Gus
Pablo Estevez moved to Mexico City in 2015 to pursue a bachelor's degree in economics after living in the United States for 10 years. He had prior experience managing a B2B sales team that acquired over $2 million in new ARR, but he saw an opportunity in the Spanish-language chatbot market. While millions of chatbot platforms existed globally, very few could create quality experiences in non-English languages. Pablo decided to go narrow: build chatbots exclusively for Spanish-speaking markets.
Gus initially launched as a B2C business offering a customer concierge service via WhatsApp. The model didn't scale. "Little by little, we realized that that wasn't on the scale," Pablo explained. About a year and four months before this interview, the team made a decisive pivot, shutting down the concierge business entirely and focusing purely on B2B. They began automating customer service for enterprises, developing chatbots that could handle 80-96% of incoming customer service requests—remarkable automation rates.

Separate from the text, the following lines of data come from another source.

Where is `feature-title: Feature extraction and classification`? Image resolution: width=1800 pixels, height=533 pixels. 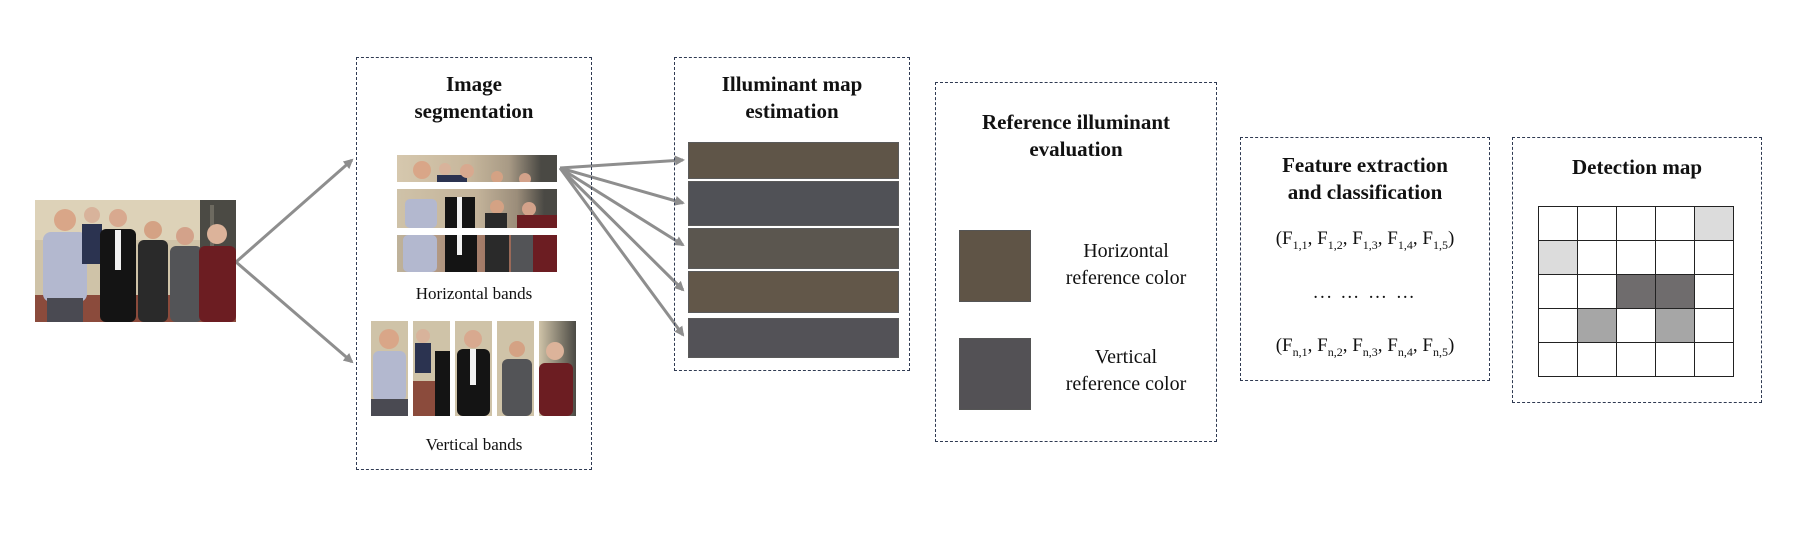 feature-title: Feature extraction and classification is located at coordinates (1365, 178).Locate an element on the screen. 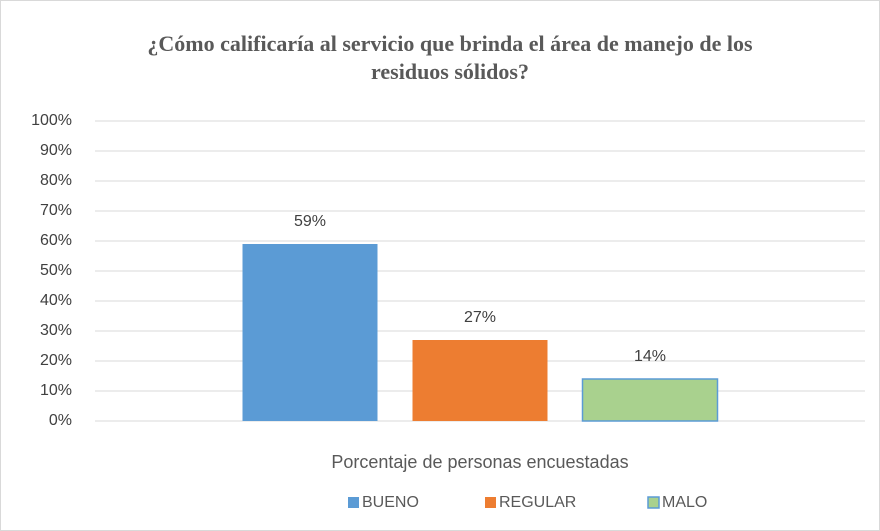 This screenshot has width=880, height=531. y-tick-label: 10% is located at coordinates (56, 390).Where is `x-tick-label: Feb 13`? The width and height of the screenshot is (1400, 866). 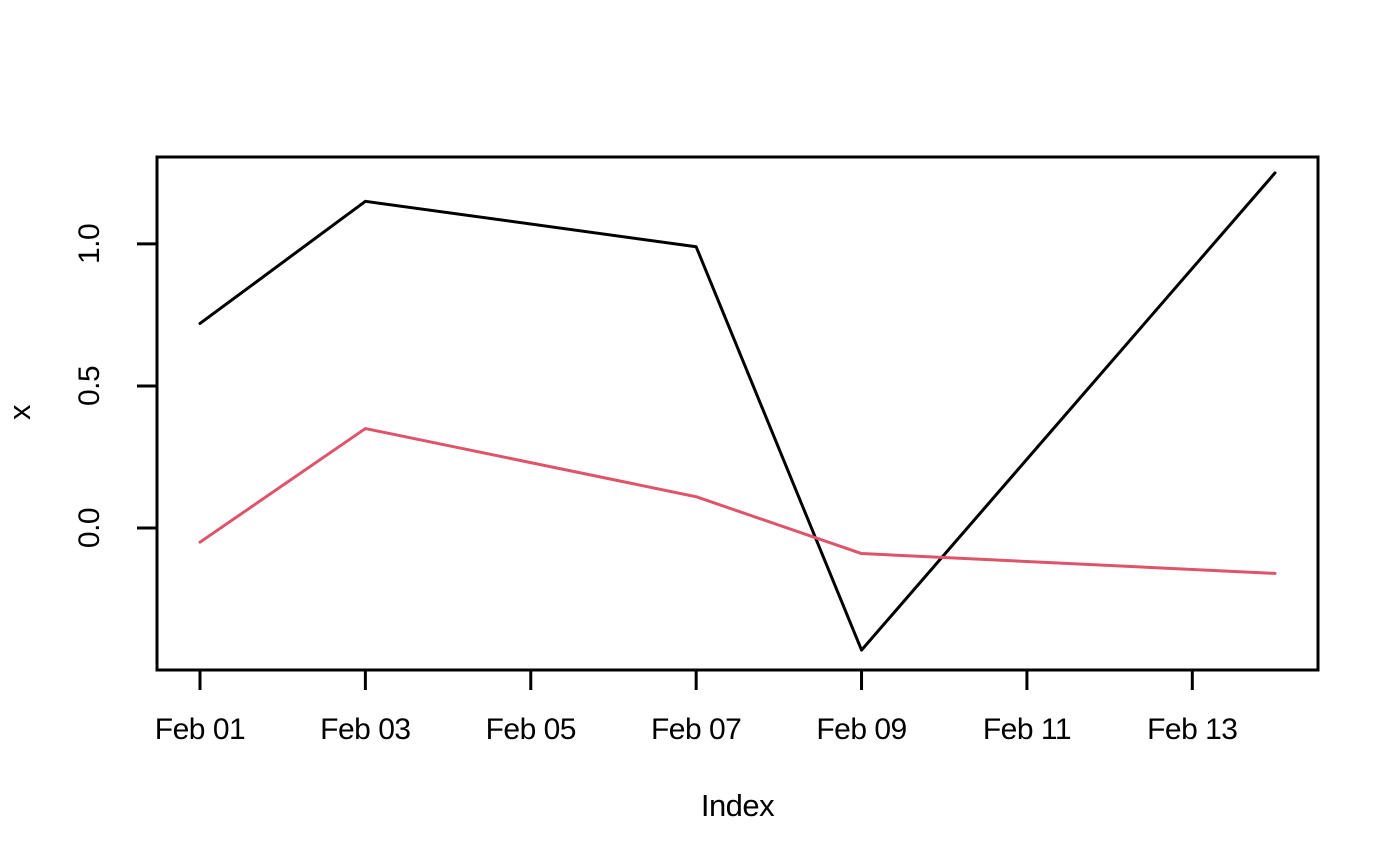 x-tick-label: Feb 13 is located at coordinates (1192, 730).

Gus acquired its first customers through a lean outbound sales approach. With just three people on the sales team, they methodically reached out to Latin American enterprises with customer service needs. By the time of this interview, they had closed 35 customers, with 40 expected by month's end. The early focus was on smaller clients paying around $1,500/month, but the team quickly realized the real opportunity was enterprise deals paying $10-25K monthly. Major clients like Santander, American Express, and Capify came onboard. For these large accounts, Gus shifted from pure SaaS to a hybrid model where they provided both software and managed teams on-site—essentially acting as a part-time agency.
Outbound sales worked beautifully. The three-person team consistently brought in qualified customers without heavy marketing spend. The company was experimenting with $3,000/month in inbound marketing, generating about 200 inbound leads but converting only 1-2 customers monthly. The real magic was in pricing power and customer concentration. One or two customers made up over 20-30% of monthly revenue, which seemed risky but actually demonstrated strong product-market fit in the enterprise segment. Churn was zero (though all customers signed annual contracts), and upsells were exceptional: one customer who started at $1,500/month renewed at $5,000/month—a 300-400% net revenue retention rate.
Margins were outstanding at roughly 80%, helped by the cost arbitrage of employing a 20-person team in Mexico while charging customers in US dollars.
At the time of interview, Gus was running at $50K monthly revenue with a net burn of roughly $10K/month (down from higher burn rates). The company had raised $1.2M in capital and was on track to reach break-even within 2-3 months. With 35 customers and a very scalable business model, Pablo's focus had shifted: stop chasing volume, dial in enterprise unit economics, and prepare for a reflection period once break-even was achieved. The long-term vision was clear: customers would stay for 5-10 years because switching would require rebuilding their entire customer support infrastructure. When asked his valuation expectations, Pablo wouldn't sell for less than $3.5 million—confident in what he'd built.